I think there might be a mistake in your provided equation for the height of the softball, s(t)=-16+70t+3. The equation seems to be missing the variable for time t.
Assuming the equation is actually s(t) = -16t^2 + 70t + 3, where s(t) represents the height of the softball at time t, we can calculate the updated height when the softball hits the ball.

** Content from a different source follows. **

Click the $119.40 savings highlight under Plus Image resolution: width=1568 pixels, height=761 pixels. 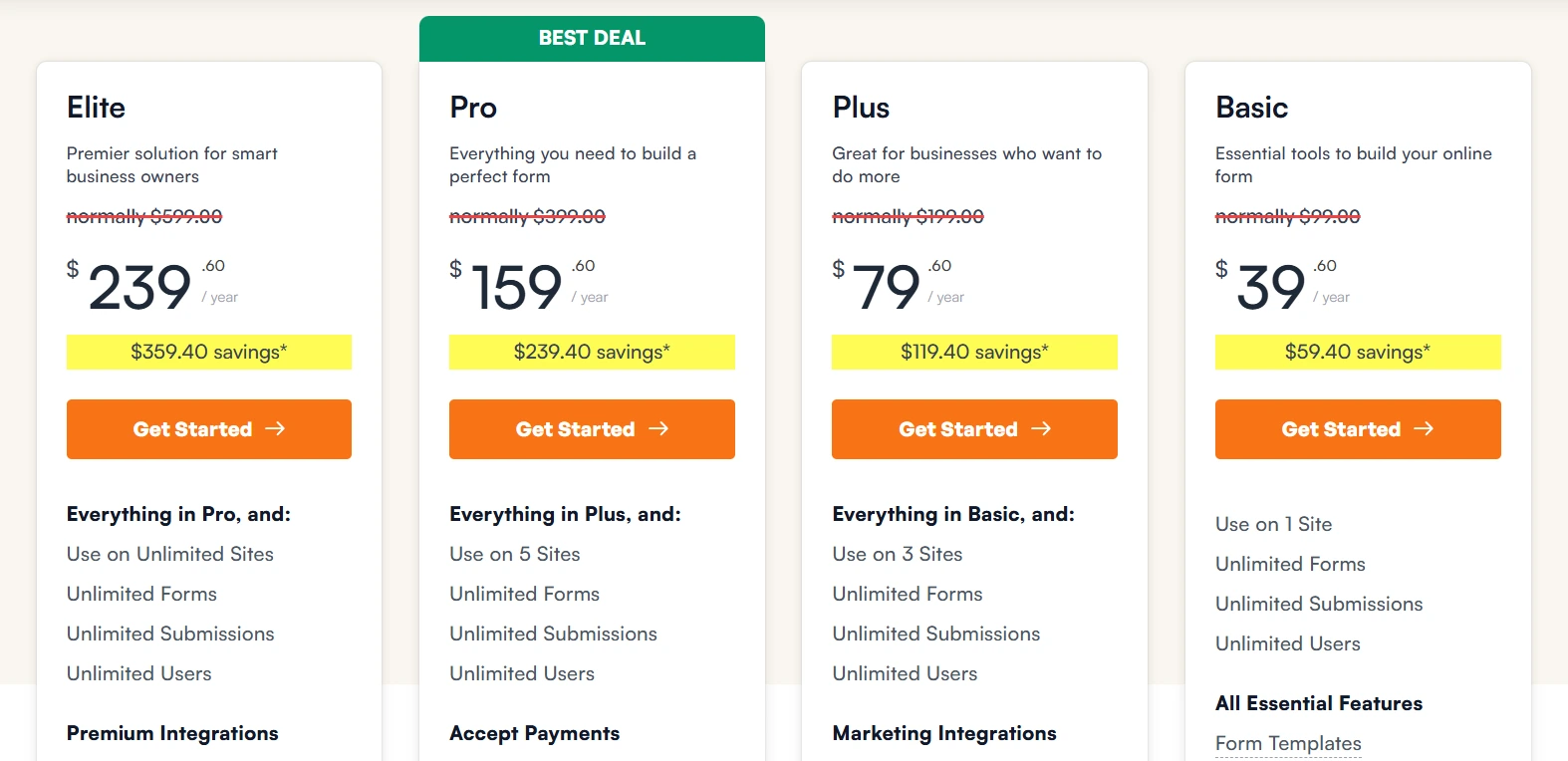point(973,352)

To find the time when the softball hits the ball, we need to set s(t) equal to 0 (since the height is 0 when the ball hits the ground). So, by solving the equation -16t^2 + 70t + 3 = 0, we can find the values of t when the softball hits the ball.
The equation can be factored as (-4t - 1)(4t - 3) = 0, which gives us the two possible values for t: t = -1/4 and t = 3/4. Since time cannot be negative in this context, we can consider t = 3/4 as the valid solution.
Plugging t = 3/4 into the equation s(t), we can find the height of the softball at that time:
s(3/4) = -16(3/4)^2 + 70(3/4) + 3
= -9 + 52.5 + 3
= 46.5
Therefore, the height of the softball when it hits the ball is 46.5 feet.